::: Record extracts :::
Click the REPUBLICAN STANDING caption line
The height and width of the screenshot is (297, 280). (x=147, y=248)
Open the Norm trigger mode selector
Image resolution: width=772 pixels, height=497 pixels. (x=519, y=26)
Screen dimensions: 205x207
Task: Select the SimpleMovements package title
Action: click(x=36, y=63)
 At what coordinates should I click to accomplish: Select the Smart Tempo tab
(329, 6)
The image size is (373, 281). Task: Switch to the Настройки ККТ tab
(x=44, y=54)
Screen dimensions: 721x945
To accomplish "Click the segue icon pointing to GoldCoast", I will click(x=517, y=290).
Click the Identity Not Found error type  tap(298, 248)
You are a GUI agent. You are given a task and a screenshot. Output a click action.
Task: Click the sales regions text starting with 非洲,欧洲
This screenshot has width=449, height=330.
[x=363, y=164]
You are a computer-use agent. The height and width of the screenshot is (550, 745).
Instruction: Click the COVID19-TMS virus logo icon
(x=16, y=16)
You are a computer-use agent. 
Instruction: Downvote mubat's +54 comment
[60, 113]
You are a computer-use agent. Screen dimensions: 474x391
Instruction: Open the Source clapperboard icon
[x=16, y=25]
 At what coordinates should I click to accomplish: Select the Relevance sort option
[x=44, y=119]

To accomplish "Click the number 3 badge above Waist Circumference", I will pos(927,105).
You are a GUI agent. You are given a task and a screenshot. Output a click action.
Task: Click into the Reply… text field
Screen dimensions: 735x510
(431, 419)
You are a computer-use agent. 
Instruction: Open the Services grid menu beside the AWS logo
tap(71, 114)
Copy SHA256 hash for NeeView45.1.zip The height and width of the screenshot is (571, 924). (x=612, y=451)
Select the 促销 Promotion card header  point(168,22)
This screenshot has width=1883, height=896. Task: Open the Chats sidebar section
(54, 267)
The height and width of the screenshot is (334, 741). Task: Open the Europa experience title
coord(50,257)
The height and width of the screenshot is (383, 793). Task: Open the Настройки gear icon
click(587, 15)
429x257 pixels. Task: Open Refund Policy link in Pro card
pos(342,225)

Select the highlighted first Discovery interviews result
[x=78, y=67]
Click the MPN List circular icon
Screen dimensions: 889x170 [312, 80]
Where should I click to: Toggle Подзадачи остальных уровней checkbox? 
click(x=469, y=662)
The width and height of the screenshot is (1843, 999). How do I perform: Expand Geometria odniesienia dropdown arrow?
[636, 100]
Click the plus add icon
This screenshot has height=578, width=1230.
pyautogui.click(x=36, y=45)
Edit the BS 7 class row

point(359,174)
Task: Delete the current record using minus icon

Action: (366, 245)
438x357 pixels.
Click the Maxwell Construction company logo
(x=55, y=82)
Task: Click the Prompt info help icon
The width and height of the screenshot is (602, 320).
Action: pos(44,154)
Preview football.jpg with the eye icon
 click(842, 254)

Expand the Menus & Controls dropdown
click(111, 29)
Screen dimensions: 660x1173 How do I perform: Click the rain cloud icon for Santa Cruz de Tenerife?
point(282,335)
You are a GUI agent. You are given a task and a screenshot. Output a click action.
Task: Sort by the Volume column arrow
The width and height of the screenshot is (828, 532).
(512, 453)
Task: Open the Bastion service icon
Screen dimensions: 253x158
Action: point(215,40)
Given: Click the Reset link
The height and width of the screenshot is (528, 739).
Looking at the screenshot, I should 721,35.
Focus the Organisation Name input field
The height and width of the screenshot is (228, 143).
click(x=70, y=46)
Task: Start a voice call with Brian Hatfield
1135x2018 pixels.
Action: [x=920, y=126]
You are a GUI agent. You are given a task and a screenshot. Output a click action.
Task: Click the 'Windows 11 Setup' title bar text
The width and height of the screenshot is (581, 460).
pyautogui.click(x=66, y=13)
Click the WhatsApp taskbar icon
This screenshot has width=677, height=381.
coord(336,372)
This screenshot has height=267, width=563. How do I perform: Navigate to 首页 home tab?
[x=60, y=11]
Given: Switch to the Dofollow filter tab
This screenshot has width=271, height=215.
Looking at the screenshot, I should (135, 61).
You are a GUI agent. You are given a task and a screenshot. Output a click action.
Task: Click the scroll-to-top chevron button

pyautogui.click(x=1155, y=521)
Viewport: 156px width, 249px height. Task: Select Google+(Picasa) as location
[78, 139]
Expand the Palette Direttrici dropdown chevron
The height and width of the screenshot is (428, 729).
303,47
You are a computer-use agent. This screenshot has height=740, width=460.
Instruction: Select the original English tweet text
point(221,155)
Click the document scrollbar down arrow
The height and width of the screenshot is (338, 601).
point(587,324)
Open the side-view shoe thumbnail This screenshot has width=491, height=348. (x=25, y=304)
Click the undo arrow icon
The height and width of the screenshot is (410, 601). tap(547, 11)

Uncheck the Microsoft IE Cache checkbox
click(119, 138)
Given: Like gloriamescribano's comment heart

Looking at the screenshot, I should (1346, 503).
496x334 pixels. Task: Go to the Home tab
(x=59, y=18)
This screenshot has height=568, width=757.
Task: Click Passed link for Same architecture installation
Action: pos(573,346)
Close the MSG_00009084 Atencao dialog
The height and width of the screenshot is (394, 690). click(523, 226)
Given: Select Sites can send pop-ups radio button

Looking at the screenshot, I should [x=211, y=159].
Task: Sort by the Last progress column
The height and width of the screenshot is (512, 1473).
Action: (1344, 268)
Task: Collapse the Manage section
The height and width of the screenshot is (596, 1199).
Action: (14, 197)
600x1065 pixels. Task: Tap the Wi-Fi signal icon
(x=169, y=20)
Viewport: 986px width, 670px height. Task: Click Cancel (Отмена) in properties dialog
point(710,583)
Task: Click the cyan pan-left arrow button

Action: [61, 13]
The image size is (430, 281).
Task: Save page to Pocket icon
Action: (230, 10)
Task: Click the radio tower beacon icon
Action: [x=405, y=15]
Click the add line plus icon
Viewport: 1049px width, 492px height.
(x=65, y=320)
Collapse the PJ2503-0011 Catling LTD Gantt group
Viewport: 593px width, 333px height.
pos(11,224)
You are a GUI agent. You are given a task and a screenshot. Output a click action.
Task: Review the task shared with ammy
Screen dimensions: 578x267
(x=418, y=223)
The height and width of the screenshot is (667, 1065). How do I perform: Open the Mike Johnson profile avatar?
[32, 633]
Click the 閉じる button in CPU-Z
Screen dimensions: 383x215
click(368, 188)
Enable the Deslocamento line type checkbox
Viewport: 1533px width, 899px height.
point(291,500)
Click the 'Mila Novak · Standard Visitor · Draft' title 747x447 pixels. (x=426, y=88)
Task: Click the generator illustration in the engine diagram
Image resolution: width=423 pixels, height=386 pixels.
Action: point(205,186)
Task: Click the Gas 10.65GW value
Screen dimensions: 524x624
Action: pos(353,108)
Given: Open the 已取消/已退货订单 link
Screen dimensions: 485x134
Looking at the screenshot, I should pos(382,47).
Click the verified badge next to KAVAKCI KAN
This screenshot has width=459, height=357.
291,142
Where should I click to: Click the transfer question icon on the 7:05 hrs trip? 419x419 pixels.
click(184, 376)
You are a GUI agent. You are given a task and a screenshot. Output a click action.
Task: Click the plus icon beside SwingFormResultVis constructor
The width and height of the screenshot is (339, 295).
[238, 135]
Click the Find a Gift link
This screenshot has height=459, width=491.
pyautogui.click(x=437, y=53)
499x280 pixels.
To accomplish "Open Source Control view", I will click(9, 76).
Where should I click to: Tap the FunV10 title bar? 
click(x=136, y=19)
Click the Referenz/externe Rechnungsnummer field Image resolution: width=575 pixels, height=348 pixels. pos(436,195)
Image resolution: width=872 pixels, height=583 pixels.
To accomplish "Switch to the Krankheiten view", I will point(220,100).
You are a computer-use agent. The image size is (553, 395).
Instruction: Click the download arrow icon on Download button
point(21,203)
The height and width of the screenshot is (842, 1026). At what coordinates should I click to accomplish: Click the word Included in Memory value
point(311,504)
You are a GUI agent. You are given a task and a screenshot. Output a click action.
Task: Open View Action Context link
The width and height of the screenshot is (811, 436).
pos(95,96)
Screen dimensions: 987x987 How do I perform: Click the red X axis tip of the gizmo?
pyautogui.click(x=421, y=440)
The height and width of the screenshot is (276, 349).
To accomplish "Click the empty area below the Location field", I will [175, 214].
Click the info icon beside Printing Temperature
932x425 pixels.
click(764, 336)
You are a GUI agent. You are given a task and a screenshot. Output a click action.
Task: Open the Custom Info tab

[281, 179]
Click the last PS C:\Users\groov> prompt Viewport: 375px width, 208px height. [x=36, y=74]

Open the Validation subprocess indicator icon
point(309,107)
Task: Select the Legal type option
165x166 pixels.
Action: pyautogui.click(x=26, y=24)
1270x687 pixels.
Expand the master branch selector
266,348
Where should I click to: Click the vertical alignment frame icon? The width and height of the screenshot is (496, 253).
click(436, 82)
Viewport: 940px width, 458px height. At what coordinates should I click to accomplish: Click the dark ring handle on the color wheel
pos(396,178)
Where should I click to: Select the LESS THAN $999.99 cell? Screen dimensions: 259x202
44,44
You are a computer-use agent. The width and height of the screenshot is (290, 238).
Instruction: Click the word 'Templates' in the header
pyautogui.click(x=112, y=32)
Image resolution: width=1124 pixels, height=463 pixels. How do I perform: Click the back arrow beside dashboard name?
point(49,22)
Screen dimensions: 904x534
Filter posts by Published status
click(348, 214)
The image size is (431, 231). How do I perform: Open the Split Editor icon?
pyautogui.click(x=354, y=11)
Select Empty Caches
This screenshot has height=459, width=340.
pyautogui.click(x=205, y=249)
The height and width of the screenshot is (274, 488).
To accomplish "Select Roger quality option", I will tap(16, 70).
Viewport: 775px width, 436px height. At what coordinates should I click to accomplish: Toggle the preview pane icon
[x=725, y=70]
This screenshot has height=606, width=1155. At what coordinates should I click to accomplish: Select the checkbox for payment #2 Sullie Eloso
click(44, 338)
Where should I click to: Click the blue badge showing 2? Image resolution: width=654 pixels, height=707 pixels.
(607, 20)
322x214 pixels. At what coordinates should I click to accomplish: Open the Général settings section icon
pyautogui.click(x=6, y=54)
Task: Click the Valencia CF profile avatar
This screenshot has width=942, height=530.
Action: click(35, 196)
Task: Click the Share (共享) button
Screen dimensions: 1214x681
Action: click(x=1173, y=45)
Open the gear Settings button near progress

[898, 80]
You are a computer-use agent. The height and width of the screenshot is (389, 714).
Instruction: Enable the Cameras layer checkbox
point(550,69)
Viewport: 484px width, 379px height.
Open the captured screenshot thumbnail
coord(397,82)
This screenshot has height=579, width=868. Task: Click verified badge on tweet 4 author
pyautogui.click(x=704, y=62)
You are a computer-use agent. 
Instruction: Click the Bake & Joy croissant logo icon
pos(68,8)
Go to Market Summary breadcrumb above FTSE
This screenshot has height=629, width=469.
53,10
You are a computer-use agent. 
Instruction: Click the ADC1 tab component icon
:::
▶ _Brief_
For each line in the entries that contains the string "Collapse", make a copy.

▶ _Answer area_
Task: Collapse the Manage section
Collapse the PJ2503-0011 Catling LTD Gantt group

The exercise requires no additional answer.